# Wanting to train horse for the film industry and stunt ride



## livethedream (Apr 3, 2015)

Hi! I am a twenty-one year old female who is graduating from an equestrian college this coming May. It is my desire to train horses for film one day and become a stunt rider. I know that this is a difficult field to get into and I am looking to get any help or advice possible. I am looking for names of people that I can get in contact with or who offer internship opportunities. Any help would be greatly appreciated! Thank you!


----------



## kewpalace (Jul 17, 2013)

I'd probably go to the source - find trainers who work with horses in film through IMDB.com (general film site that will list horse wranglers in specific films in the credits) and contact them, asking them the same thing you are asking here ... telling them what you'd like to do and request suggestions on how to go about doing that. Hopefully, you'll get a response from some! 

Otherwise, maybe contact equine entertainers, such as Tommie Turvey, and see if they have any suggestions.
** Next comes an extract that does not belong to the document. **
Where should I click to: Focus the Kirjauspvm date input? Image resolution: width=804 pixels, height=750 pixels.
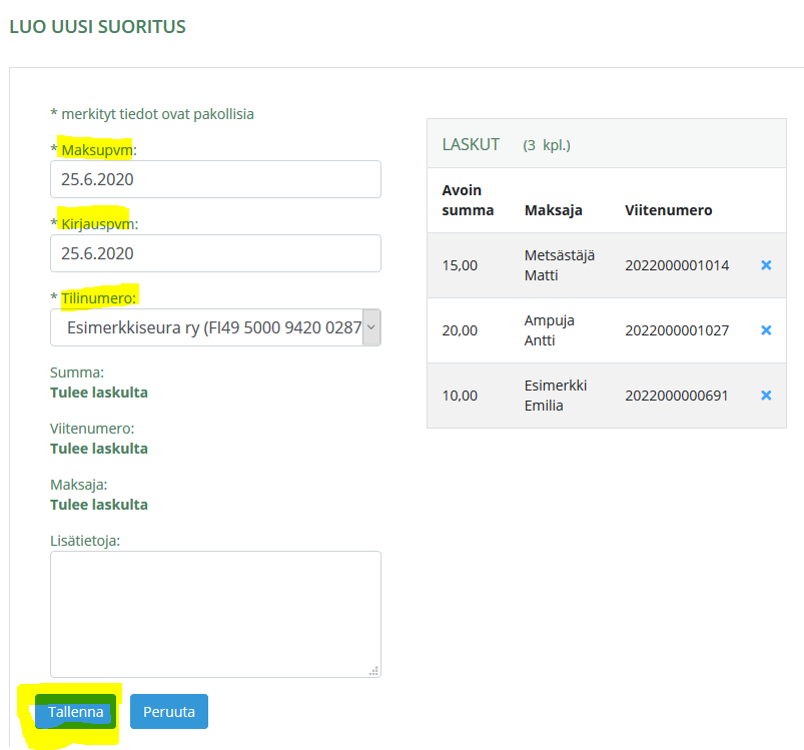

Good luck to you! It's great to pursue a dream!


----------



## PaintHorseMares (Apr 19, 2008)

If you are interested in working in the film industry, contact the Screen Actors Guild SAG-AFTRA


----------



## AceyGrace (Jan 21, 2014)

I have worked in the film and theatre industry mostly with dogs birds and exotics. IT is a lot of fun  One thing I would suggest is don't limit yourself just to horses. Start out wherever you can learning about modern training methods in animals of any kind you can get your hands on. Then focus on trying to specialise with horses.

Stunt riding agencies around here are always looking for capable riders and will recruit similarly to background acting work so all you have to do is send in a resume and show reel of your riding abilities. I've never stunt ridden but have worked with some. It tends to be work on the side rather than a day job. So my advice would be to get your fingers in as many pies as you possibly can if you want to actually build a career out of entertainment riding/training.

Do your research! Training methods in TV/film/theatre are vastly different to training methods you will be taught at your college.

Good luck!


----------